Chapter 9.2, Problem 57E

(a)

To determine

To Explain: the parameter of interest.

Answer to Problem 57E

Population proportion $p$ of all students who are willing to report cheating by other students

Explanation of Solution

The parameter of interest is the population value of which require to know the value or other information.

PARAMETER OF INTEREST = Population proportion $p$ of all students who are willing to report cheating by other students

(b)

To determine

To Explain: that the conditions for performing the significance test are met in this case.

Answer to Problem 57E

All conditions are satisfied.

Explanation of Solution

Given:

  $\begin{array}{c}n=172\\ p=0.15\end{array}$

Conditions for carrying out a one-sample $z$ test: Random, Normal and independent

Random: satisfied, the reason is that the sample is a simple random sample.
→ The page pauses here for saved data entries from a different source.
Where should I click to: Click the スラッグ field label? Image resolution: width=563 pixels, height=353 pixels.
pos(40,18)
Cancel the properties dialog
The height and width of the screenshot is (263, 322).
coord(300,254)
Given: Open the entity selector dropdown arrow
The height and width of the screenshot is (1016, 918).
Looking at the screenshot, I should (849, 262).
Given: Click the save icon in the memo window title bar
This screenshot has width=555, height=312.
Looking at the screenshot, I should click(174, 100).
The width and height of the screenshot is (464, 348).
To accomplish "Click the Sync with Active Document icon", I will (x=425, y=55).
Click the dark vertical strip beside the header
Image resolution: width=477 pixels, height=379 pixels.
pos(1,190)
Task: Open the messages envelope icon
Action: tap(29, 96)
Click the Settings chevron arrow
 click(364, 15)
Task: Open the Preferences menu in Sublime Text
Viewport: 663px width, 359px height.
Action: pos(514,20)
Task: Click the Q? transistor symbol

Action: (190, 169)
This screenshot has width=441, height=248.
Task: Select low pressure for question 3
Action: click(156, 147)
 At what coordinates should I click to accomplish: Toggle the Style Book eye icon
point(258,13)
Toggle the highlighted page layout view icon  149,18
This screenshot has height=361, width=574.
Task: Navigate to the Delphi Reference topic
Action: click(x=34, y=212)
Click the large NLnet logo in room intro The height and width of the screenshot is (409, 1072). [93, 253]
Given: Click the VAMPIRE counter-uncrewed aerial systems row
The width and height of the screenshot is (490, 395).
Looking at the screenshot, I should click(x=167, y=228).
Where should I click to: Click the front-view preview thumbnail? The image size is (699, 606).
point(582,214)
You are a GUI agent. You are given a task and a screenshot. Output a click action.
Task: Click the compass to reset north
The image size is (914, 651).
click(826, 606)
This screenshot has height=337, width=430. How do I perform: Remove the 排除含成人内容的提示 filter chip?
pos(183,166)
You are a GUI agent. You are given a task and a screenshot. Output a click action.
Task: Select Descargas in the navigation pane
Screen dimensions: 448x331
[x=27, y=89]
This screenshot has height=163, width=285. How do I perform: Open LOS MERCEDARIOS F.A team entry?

Normal: The distribution can be assumed to be normal if the number of failures $n\left(1-p\right)$ and the number of successes $np$ are both greater than 10.

  $\begin{array}{c}np=172\times 0.15=25.8\\ n\left(1-p\right)=172\times \left(1-0.15\right)=146.2\end{array}$

Both are greater than 10, therefore the normal requirement is satisfied.

Independent: can be assumed, because the sample size (172) is less than 10% of the population size.

Thus all conditions are satisfied.

(c)

To determine

To Explain: the P-value.

Answer to Problem 57E

  $P=0.146=14.6\%$

P-value is the probability of getting a sample that contains a more extreme proportion than the give sample proportion is 0.146 or 14.6%.

Explanation of Solution

P-value is given in the output as:

  $P=0.146=14.6\%$

P-value is the probability of getting a sample that contains a more extreme proportion than the give sample proportion is 0.146 or 14.6%.

(d)

To determine

To Explain: that the data give convincing evidence that the population proportion differs from 0.15, justify answer with appropriate evidence.

Answer to Problem 57E

No

Explanation of Solution

  $\begin{array}{c}{H}_0:p=0.15\\ H_1:p\ne 0.15\end{array}$

The significance level is 1 decreased by the confidence level:

  $\alpha =1-95\%=1-0.95=0.05$

P-value given in the output:

  $P=0.146$

If the P-value is lesser than the significance level, then reject the null hypothesis.

  $P=0.146>0.05\Rightarrow \text{Fail to reject }{H}_0$

There is not enough proof to help the claim.